§ **PROBLEM DETAILS**:
Please swap "Increase" for "Decrease" in the lines running from the one that contains "Click the opacity" through the end of the records, inclusive. Return only those lines, leave the pictures out, and keep everything else unchanged.

[Item position entries]

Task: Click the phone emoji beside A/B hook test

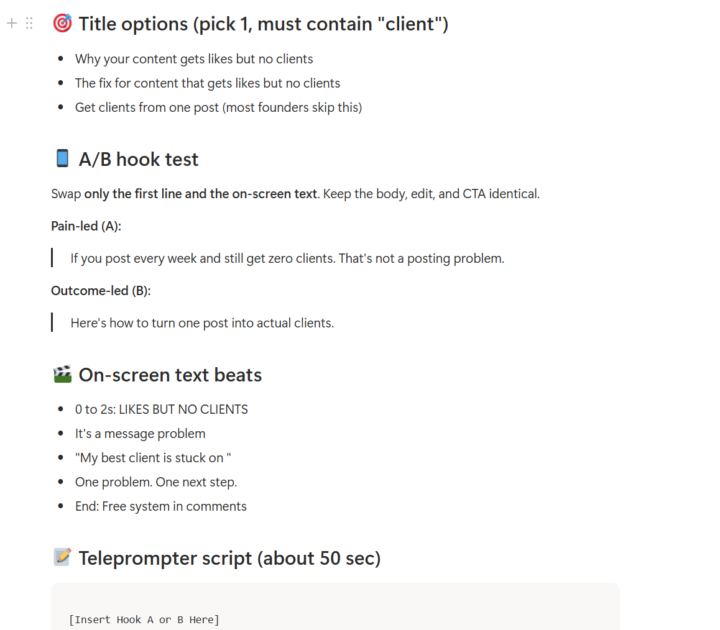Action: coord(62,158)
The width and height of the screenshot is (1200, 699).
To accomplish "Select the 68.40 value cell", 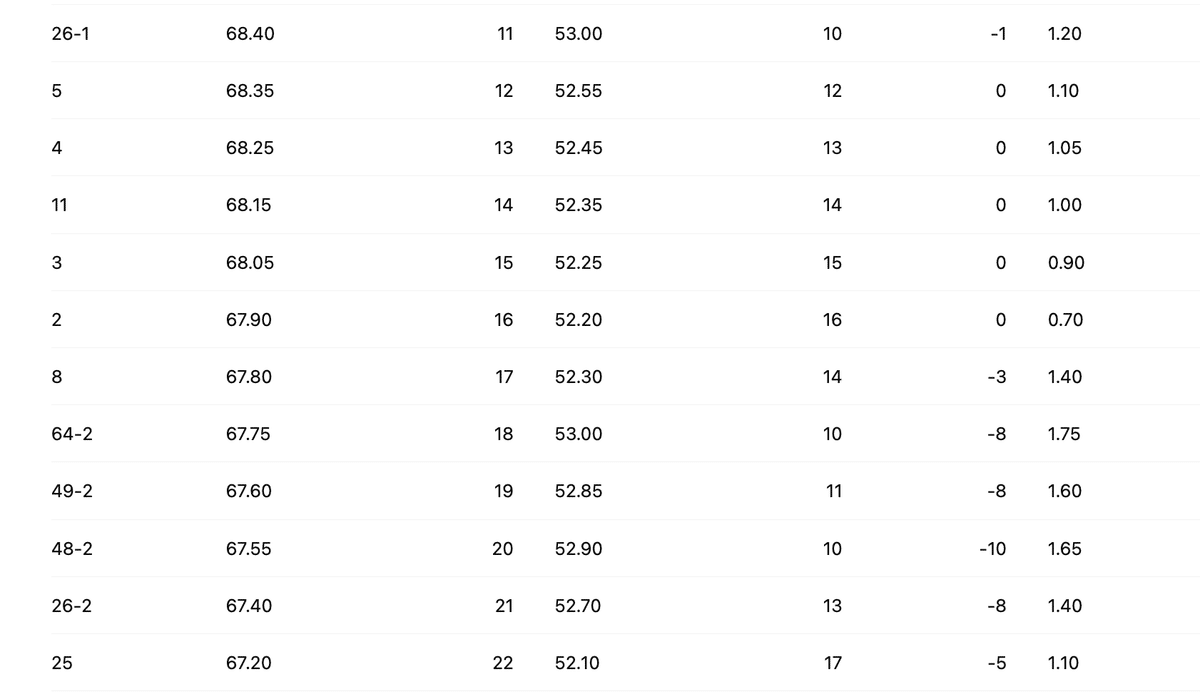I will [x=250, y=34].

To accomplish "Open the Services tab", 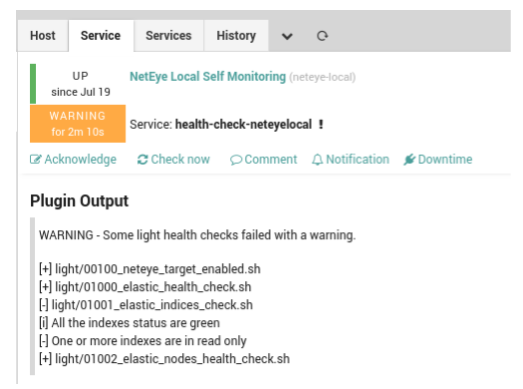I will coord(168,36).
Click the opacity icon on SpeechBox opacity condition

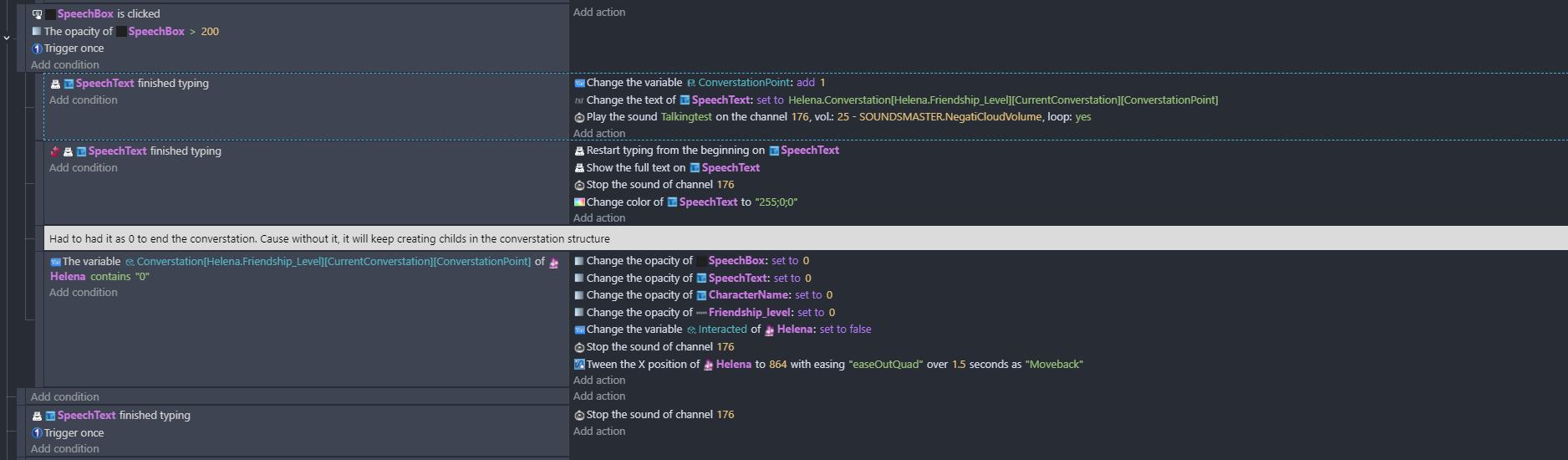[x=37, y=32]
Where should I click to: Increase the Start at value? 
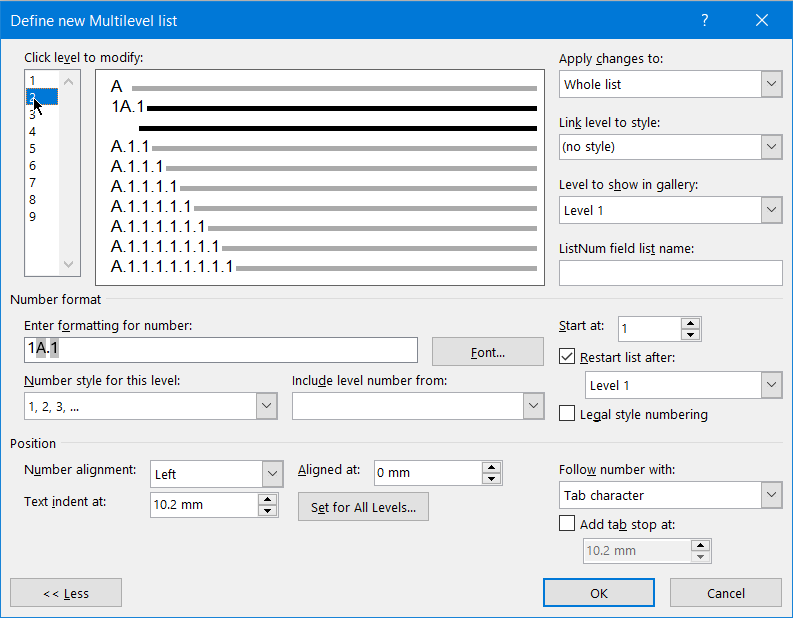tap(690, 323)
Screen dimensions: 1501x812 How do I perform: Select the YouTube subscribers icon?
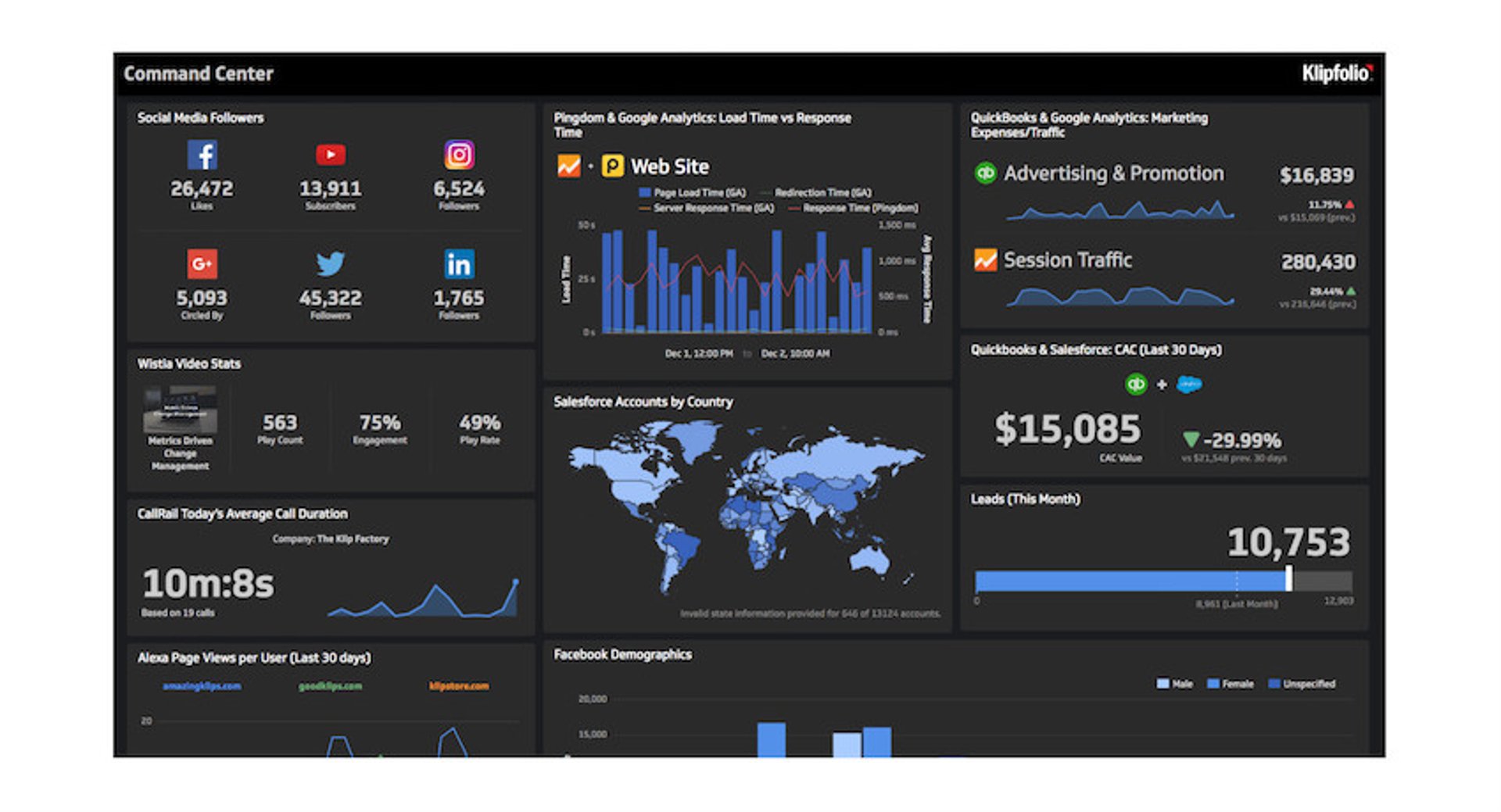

§ **SOLUTION BELOW**:
Click the opacity icon on SpeechBox opacity condition

[x=37, y=32]
Where should I click to: Decrease the Start at value? 
tap(690, 323)
Screen dimensions: 1501x812 How do I perform: Select the YouTube subscribers icon?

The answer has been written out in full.